Transcriptional changes in S. chacoense ovules across an embryo developmental time course. A, Each line represents a probe that was spotted on the microarray while each time points of embryo developmental stage are represented in X-axis. The Y-axis shows the log of the normalized fluorescence ratios. Indicated in red are the genes expressed to levels higher than the median value. Genes indicated in blue are expressed to lower levels than the median value. The corresponding embryo developmental stages for each time point was ascertain by ovule clearings and observed by DIC microscopy and represented with a schematic figure. B, Cluster analysis using unsupervised hierarchical clustering of 1024 genes that exhibit a statistically significant change between all samples (P < 0.01). The analysis was performed using condition tree clustering on all samples. Each row represents a different gene, and each column displays gene expressions at each time point (0 to 22 DAP). Each experimental data point is colored according to the change in fluorescence ratio at that time point: data values displayed as red and blue represent increased and reduced expression, respectively while data values in yellow are not differentially expressed when compared to unfertilized ovules.

Figure 3

Tissue-specific comparison between ovule, style, anther and leaf tissues.
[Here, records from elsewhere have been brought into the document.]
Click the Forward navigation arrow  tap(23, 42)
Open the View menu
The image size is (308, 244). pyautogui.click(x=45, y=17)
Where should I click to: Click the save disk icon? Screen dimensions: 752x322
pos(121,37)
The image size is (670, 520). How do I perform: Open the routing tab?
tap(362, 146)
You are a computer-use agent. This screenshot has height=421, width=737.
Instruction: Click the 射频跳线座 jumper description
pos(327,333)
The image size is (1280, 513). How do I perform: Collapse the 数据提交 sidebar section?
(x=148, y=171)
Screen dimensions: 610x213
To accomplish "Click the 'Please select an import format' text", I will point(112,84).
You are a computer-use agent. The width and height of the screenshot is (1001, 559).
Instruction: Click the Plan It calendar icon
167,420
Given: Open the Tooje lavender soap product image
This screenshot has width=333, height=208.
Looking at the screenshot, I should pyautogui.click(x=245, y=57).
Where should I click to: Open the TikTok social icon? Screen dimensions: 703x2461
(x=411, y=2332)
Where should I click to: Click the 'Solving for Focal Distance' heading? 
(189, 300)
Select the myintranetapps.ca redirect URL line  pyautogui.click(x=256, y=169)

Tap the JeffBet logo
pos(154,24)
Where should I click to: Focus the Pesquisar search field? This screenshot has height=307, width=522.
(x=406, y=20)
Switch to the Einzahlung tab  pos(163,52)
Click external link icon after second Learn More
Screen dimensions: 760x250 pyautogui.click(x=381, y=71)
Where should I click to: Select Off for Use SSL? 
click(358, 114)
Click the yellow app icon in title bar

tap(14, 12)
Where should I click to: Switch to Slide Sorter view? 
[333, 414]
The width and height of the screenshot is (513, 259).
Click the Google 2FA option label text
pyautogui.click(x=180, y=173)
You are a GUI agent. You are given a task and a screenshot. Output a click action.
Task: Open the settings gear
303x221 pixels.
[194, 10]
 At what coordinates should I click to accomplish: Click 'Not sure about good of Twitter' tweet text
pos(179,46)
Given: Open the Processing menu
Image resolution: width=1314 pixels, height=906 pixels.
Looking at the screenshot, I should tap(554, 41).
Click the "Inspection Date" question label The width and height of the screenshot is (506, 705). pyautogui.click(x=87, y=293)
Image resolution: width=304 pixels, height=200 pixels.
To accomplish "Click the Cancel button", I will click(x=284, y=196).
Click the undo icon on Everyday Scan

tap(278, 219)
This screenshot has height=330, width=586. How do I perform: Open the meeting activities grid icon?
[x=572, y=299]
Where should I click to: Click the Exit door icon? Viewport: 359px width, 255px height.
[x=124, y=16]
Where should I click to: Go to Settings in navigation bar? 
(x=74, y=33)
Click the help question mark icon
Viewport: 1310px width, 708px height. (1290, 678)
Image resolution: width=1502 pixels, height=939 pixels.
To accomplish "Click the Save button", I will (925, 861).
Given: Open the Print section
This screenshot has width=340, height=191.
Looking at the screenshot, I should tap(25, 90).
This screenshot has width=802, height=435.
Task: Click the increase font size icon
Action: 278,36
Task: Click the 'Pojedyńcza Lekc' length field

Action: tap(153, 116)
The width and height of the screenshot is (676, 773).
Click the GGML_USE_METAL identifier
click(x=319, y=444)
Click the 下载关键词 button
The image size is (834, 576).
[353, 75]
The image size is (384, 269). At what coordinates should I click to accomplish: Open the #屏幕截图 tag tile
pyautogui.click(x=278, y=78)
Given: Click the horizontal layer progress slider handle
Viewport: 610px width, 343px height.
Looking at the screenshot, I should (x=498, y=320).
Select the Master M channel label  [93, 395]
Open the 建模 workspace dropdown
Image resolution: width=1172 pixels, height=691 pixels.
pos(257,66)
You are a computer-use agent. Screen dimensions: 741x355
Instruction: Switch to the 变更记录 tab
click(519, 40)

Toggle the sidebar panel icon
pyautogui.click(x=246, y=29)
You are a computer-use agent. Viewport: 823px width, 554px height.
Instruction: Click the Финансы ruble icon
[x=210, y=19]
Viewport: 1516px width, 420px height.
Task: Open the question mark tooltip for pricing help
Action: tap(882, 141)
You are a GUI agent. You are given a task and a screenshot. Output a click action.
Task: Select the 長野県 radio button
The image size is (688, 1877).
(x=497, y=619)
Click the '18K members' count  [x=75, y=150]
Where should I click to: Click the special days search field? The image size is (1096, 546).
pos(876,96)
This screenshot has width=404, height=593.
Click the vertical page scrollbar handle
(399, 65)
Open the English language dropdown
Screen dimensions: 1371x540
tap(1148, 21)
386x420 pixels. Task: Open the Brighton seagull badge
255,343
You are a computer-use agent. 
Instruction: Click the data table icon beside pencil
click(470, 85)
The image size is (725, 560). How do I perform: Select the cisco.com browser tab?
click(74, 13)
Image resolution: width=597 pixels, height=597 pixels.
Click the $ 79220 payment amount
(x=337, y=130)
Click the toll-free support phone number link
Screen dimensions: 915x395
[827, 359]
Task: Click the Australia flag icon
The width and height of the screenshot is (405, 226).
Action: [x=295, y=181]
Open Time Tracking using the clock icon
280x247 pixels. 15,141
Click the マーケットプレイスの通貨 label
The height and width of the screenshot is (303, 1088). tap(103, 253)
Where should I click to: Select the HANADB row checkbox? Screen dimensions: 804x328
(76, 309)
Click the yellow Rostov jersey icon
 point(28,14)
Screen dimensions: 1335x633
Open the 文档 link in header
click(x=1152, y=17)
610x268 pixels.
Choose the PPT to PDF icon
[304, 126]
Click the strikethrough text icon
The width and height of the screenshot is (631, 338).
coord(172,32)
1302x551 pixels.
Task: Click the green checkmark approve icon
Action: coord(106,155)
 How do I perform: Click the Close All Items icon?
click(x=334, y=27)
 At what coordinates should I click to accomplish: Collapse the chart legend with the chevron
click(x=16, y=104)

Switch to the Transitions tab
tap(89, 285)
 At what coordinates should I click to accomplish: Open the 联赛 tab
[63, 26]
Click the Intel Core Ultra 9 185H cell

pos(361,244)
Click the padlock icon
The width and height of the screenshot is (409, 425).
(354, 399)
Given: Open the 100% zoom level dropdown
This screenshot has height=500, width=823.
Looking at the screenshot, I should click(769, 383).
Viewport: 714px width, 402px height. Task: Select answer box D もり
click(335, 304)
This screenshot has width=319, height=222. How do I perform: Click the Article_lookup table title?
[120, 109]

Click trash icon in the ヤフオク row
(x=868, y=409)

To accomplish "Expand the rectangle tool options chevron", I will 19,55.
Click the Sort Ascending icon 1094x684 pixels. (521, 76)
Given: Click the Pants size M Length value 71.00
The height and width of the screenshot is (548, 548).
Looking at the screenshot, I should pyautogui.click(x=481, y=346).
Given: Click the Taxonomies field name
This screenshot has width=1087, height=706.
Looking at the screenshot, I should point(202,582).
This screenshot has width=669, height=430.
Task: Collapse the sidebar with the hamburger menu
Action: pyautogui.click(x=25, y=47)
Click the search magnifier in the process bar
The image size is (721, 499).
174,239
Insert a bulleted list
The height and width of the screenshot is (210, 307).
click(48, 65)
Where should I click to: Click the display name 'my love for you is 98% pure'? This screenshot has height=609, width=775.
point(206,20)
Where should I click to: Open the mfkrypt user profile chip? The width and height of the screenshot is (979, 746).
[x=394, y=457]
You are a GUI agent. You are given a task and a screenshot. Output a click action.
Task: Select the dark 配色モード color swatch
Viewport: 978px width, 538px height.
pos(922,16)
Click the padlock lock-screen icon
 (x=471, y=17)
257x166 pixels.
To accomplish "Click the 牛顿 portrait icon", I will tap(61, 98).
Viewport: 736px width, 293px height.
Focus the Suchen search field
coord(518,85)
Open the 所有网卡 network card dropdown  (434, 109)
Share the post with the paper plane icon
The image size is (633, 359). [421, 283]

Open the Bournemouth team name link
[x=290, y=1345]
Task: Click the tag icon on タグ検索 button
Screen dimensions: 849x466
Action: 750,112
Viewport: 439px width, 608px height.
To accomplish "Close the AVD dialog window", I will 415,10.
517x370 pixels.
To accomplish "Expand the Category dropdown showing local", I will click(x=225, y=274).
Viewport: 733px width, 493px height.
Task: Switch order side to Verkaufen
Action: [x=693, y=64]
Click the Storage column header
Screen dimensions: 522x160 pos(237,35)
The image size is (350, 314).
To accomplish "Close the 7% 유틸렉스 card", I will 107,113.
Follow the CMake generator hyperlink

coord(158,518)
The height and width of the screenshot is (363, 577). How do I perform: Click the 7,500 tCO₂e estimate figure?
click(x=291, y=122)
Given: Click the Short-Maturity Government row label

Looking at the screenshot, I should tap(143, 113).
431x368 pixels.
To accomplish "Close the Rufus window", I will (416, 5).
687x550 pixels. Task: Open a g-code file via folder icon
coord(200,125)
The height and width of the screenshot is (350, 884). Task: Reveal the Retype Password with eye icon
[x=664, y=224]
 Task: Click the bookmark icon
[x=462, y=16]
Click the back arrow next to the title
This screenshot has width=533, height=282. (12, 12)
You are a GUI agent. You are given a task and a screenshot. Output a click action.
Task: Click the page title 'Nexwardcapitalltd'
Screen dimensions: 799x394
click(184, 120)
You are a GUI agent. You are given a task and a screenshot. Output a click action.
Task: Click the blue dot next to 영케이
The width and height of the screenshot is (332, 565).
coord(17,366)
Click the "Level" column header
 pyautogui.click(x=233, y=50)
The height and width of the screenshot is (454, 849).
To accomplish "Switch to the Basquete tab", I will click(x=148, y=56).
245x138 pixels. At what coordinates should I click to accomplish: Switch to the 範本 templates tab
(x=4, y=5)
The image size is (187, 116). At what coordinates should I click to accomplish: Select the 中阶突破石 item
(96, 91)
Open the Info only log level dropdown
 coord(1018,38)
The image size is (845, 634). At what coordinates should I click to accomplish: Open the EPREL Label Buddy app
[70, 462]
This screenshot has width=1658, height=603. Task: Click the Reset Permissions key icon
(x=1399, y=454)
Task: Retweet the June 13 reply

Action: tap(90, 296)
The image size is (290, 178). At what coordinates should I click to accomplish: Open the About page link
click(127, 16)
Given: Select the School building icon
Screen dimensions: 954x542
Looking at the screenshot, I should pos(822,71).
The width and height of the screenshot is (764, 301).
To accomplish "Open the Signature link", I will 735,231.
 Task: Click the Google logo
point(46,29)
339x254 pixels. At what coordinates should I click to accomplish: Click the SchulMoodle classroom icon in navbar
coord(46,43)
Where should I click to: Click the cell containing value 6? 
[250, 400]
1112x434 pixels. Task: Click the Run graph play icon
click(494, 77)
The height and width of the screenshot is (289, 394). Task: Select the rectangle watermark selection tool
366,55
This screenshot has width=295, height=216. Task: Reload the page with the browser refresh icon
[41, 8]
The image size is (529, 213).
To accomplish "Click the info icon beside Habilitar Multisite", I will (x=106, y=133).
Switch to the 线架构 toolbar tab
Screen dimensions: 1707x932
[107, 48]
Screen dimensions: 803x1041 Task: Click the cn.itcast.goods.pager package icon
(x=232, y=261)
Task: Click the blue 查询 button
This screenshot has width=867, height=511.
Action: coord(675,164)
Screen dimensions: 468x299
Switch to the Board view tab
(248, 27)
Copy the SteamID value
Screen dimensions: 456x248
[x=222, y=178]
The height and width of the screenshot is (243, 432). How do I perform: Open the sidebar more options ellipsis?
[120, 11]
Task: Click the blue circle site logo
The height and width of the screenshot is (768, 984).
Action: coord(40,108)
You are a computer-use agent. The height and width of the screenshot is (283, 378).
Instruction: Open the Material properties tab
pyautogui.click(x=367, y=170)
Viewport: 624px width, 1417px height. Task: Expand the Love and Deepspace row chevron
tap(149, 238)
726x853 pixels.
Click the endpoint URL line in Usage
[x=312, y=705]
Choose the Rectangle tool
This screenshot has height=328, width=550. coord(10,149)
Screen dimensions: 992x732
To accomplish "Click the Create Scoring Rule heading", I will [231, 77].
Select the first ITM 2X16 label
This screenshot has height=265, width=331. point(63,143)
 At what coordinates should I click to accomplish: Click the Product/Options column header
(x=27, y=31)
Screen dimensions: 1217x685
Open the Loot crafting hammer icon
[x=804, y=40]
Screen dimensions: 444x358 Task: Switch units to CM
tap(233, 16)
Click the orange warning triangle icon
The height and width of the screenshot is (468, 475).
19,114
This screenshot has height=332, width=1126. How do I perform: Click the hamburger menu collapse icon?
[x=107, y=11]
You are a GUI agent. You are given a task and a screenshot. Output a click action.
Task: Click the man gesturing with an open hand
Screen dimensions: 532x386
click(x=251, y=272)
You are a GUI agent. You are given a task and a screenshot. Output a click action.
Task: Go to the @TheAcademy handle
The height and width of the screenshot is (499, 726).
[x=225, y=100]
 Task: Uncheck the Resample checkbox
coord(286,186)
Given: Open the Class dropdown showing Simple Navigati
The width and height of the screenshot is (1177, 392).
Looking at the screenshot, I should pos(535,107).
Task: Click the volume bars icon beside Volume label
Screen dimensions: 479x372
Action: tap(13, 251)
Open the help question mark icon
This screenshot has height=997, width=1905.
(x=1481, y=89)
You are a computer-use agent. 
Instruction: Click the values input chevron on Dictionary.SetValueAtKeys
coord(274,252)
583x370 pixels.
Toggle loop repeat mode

A, Cluster analysis of the transcriptional profiles obtained from leaves, styles, and anthers. The clustering was performed using condition tree clustering on all samples. Each row represents a different gene, and each column displays gene expressions at different tissues (UO, style, leaf and anther). Data values displayed as red and blue represent elevated and reduced expression, respectively. A total of 601 genes with a statistically significant change in transcript abundance of ≥2-fold in at least one tissue compared to unfertilized ovules (p value < 0.01) are found. B, Venn diagram showing overlap between lists of of genes differentially expressed in anther, style and leaf tissues. C, Principal Components Analysis (PCA) of various tissue types (A: Anthers; S: Styles; Le: Leaves; C: unfertilized ovules. E, M, L: early, middle and late stages of embryo development, respectively) based on the the expression profile of 1376 genes including 558 that are differentienlly expressed in at least one tissue from styles, leaves and anthers and 1024 transcripts that are regulated in ovule which resulted in a clear differentiation distributed between 7 classifications.

Figure 4

Venn diagram showing overlap between gene lists that show significant changes in transcript abundance during the three major embryo development stages (early, middle and late stages).

Figure 5

Functional annotations of the 955 genes (passing the significance filter: P < 0.01 and 2 fold cut-off) during the three major embryo developmental stages. The color keys show the designated gene class annotations.

Figure 6

Graphical representation of the number of stage-specific genes identified at each time point of embryo development (Volcano plot using Student's t-test analysis taking p value < 0.01 and 2 fold cut off). To find specific genes in each time, a Venn diagram was used between each time point and the total of genes remaining in the other stages. Numbers in the inner circle are genes shared by at least another time point. Numbers in the outer circle are genes considered stage-specific by the Volcano analysis.

Figure 7

Distribution of 558 differentially expressed (by 2 fold-change, P < 0.01) genes in anthers styles and leaves in various biological process categories. The color key shows the designated gene class annotations.

Figure 8

Quantitative real-time PCR (qRT-PCR) of selected genes representing the early, middle and late stage of embryo development. qRT-PCR was performed with two independent samples at each point.

Figure 9

K-means clustering using Pearson Correlation (GeneSpring version 7.2) during an embryo development time course. A, Models of dynamic gene expression patterns representing all the nine different patterns found based on the three point time (early, middle and late). B, Clustering of specific differentially expressed genes in the ovules based on 15 clusters representing all the stages of embryonic development from 0 to 22 DAP. The black discontinues line represent the average of gene profile.